Re: Policy proposal for AI-assisted contributions

Mark Wielaard Tue, 16 Dec 2025 10:30:05 -0800

Hi Aaron,

On Tue, 2025-12-16 at 01:05 -0500, Aaron Merey wrote:
> On Mon, Dec 15, 2025 at 12:25 PM Mark Wielaard <[email protected]> wrote:
> > On Thu, 2025-12-11 at 23:35 -0500, Aaron Merey wrote:
> > > I'd like to propose an elfutils policy for contributions containing
> > > content generated by LLM or AI tools (AI-assisted contributions).  A
> > > written policy will help clarify for contributors whether elfutils
> > > accepts AI-assisted contributions and whether any special procedures
> > > apply.
> > 
> > I think it would be good to differentiate between LLM generated
> > contributions and [AI] tool assisted contributions. The first seems
> > easy to define and is about whether or not to accept such generated
> > patches. While the later seems a very broad topic that mostly is what
> > tools a developer might use personally, most of which we don't need a
> > policy for.
> 
> That's a fair distinction.  The policy can be reworded so that it
> addresses contributions containing LLM-generated content (beyond
> accessibility aids) instead of AI tooling in general.

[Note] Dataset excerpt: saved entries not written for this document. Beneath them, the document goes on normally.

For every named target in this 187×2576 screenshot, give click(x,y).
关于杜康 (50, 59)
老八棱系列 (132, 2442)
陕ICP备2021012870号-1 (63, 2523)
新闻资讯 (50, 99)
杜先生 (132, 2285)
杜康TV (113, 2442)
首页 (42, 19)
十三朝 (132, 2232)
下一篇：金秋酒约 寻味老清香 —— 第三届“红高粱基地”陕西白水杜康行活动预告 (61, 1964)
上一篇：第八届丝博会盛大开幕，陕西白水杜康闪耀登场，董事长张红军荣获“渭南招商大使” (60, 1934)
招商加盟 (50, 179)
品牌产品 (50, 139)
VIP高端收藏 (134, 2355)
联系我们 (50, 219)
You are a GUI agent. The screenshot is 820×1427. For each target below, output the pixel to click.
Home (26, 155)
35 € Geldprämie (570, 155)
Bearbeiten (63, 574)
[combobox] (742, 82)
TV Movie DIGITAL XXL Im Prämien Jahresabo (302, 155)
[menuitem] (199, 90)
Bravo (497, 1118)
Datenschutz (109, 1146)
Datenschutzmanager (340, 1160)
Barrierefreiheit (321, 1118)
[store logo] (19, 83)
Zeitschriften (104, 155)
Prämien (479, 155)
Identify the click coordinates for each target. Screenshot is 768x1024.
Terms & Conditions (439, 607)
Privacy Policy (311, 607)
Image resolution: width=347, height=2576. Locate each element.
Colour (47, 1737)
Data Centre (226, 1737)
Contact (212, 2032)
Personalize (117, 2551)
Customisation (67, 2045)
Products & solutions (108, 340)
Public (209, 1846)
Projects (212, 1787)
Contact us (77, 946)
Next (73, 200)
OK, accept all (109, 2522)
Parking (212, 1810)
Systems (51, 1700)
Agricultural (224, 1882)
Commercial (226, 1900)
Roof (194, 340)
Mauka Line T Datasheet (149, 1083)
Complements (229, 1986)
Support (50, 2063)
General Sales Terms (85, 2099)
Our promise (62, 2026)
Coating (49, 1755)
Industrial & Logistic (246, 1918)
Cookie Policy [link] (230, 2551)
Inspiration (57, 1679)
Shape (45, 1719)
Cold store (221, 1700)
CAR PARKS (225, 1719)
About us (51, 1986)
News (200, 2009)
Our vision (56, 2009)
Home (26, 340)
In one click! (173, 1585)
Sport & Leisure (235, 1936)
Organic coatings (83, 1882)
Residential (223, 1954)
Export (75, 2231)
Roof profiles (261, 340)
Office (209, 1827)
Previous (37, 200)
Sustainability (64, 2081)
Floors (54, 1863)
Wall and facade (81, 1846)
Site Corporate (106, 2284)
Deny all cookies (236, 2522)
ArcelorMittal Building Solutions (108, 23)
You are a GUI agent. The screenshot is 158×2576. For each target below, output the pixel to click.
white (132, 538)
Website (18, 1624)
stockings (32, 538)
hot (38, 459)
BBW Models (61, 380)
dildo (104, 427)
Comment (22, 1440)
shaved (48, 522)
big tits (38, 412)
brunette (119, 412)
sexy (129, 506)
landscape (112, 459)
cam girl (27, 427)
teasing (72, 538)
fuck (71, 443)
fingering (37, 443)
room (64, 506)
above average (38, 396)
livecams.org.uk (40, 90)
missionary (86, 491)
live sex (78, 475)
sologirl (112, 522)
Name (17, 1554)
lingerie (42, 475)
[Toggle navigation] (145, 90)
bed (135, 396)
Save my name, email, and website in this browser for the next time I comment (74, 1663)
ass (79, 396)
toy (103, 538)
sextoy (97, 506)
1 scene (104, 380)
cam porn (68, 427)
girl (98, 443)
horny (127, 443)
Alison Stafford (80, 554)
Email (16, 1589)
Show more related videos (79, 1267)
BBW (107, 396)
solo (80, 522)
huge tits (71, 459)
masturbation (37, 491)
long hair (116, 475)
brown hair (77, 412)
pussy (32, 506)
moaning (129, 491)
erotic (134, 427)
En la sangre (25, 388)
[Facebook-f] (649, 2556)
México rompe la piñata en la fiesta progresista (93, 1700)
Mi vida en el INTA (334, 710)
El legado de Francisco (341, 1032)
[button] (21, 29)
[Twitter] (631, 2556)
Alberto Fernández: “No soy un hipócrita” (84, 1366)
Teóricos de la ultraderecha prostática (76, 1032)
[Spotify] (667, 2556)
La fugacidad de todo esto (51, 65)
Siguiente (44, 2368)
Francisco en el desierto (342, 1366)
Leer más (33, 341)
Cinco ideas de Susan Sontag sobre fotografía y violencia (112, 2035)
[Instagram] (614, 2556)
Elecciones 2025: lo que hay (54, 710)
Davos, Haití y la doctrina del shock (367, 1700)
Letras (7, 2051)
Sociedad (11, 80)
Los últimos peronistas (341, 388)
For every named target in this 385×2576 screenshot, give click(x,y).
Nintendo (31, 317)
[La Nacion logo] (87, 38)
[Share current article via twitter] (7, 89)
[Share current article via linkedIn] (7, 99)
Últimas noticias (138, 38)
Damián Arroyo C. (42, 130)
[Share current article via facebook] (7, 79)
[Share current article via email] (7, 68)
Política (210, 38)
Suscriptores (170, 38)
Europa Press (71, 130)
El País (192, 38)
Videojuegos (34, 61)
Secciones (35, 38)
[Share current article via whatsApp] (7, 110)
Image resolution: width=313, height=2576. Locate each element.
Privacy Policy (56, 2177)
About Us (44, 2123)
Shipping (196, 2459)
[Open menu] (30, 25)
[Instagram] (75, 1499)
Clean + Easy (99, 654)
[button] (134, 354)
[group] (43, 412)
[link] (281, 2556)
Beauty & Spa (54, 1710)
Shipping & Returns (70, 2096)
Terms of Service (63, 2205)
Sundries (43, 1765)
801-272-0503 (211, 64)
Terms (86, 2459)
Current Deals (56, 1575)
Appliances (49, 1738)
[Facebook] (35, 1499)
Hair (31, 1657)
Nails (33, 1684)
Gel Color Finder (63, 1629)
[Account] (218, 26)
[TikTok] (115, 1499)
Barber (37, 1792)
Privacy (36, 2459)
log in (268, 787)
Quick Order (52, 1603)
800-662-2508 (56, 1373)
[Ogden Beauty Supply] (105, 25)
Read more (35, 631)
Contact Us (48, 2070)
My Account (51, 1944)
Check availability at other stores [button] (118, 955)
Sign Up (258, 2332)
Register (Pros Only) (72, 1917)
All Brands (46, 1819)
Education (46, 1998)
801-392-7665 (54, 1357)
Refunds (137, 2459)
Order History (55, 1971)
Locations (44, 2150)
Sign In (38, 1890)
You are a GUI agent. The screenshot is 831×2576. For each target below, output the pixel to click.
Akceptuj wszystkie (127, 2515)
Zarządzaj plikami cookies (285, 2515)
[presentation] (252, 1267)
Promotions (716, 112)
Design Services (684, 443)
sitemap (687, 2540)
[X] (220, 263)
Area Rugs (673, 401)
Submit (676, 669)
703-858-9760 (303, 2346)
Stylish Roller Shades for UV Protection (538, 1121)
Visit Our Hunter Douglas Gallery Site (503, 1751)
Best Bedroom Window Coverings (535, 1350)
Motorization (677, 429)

I think that would lead to the most concise guidance to contributors.

> > > There isn't a consensus across major open source projects on whether
> > > AI-assisted contributions should be allowed.  For example, Binutils
> > > [1], Gentoo [2], and man-pages [3] have adopted policies rejecting
> > > most or all AI-assisted contributions.
> > 
> > There have also been discussions by glibc and gcc to adopt a similar
> > policy as binutils has on LLM Generated Content.
> > 
> > > Fedora [4] and the Linux Foundation [5] have policies permitting the
> > > use of AI-assisted contributions.  Contributors are expected to
> > > disclose the use of any AI tools and take responsibility for the
> > > contribution's quality and license compatibility.
> > 
> > The Fedora one is for a large part not about using AI for code
> > contributions. The Linux Foundation one lets each developer try to
> > figure out if there are (legal) issues or not. Both feel like they are
> > not really giving any real guidance but let every individual try to
> > figure it out themselves.
> 
> What stood out to me was that these policies do not unconditionally
> ban contributions containing LLM content.  This content may be
> acceptable when there is disclosure, license compatibility, and
> absence of incompatible third party content.

And having the clear rights to sign off on the legal requirements of
the project. Which I think is why these guidelines are not very
practical. It pushes contributors to find some imaginary line where it
is "still" OK to just copy LLM generated content.

> > > In my opinion, elfutils should permit AI-assisted contributions.  As
> > > for specific policies, I suggest the following.
> > > 
> > > (1) AI-assisted contributions should include a disclosure that some or
> > > all of the contribution was generated using an AI tool.  The git
> > > commit tag "Assisted-by:" has been adopted for this purpose by Fedora,
> > > for instance.
> > 
> > I think this is too weak. The tag or comment should at least explain
> > how to replicate the generated content. Which isn't very practical with
> > the current generation of LLM chatbots. Or probably even impossible. I
> > do think it is appropriate for deterministic tooling though, so as to
> > have a recipe to replicate specific code changes.
> 
> Reproduction steps for deterministic tools and prompts or conversation
> summaries for LLMs are fine with me.

The first are fine with me, the second not really.

> I want to note that reproducibility isn't always required when we
> accept a patch. Of course not all human-authored changes are based on
> a process that's reproducible in practice and I don't think we need to
> introduce this requirement just for LLM content.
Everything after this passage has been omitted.